46 Coward, “Urbicide in Bosnia,” 158. 47 Ibid., 158.
of the milieu that enables life in common. Redirecting the focus on the built environment as such milieu, this perspective reinscribes “mundane” buildings in the analysis and contends that
"[t]o destroy a building is [...] to destroy that which comprises the condition of possibility of a community in the context of which individuated modes of existence are possible. This assault on community is one that is intended to reshape individual identity from one that exists in a state of plurality to one for whom homogeneity is the norm”.48
The deliberate targeting of the built environment during the conflict in BiH is accordingly read in this key as a violent practice through which "ethnic nationalist groups attempt[ed] to secure their identity through the destruction of the traces of alterity inherent to the locales constituted by buildings”.49
Sarajevo's experience of war in the recent past similarly elicits juxtaposition to the concept of urbicide.

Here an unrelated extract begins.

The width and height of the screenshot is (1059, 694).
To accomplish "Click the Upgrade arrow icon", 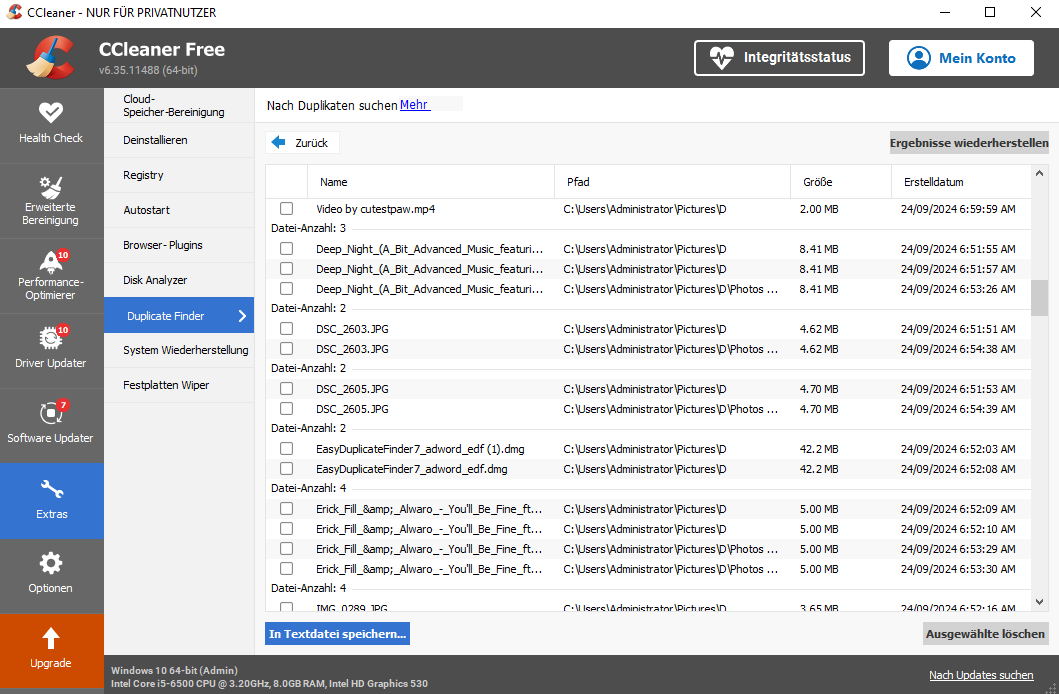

In this light, the shelling of the built environment was central in the siege because “buildings constitute the condition of possibility for [...] sharing precisely by holding open the possibility of others existing in the same spaces and places that they constitute”.50 The siege of Sarajevo thus represents an exertion of violence that “comprises a disavowal of heterogeneity, a covering-over of a fundamental existential plurality, by political subjectivities predicated on concepts of homogeneity and purity”.51 Recollecting Macek's definition of “limit situation”52 and her account of the “destruction of cultural meanings” entailed in the war to the definition and conceptualisation of urbicide, the siege parallels “an attempt to ungather the world".53
48 Coward, Urbicide, 12. 49 Ibid., 69.
50 Ibid., 91. 51 Ibid., 92.
52 Macek, Sarajevo under Siege, 35. 53 Coward, Urbicide, 69.